Instructions to follow ->
Repeat each entry below without omitting a single word.

*** Material for the task ***

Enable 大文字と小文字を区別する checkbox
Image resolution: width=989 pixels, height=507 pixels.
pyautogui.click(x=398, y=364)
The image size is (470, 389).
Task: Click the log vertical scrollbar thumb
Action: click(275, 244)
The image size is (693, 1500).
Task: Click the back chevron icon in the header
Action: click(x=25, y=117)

*** End of Material for the task ***

Finished task ->
Enable 大文字と小文字を区別する checkbox
Image resolution: width=989 pixels, height=507 pixels.
pyautogui.click(x=398, y=364)
The image size is (470, 389).
Task: Click the log vertical scrollbar thumb
Action: click(275, 244)
The image size is (693, 1500).
Task: Click the back chevron icon in the header
Action: click(x=25, y=117)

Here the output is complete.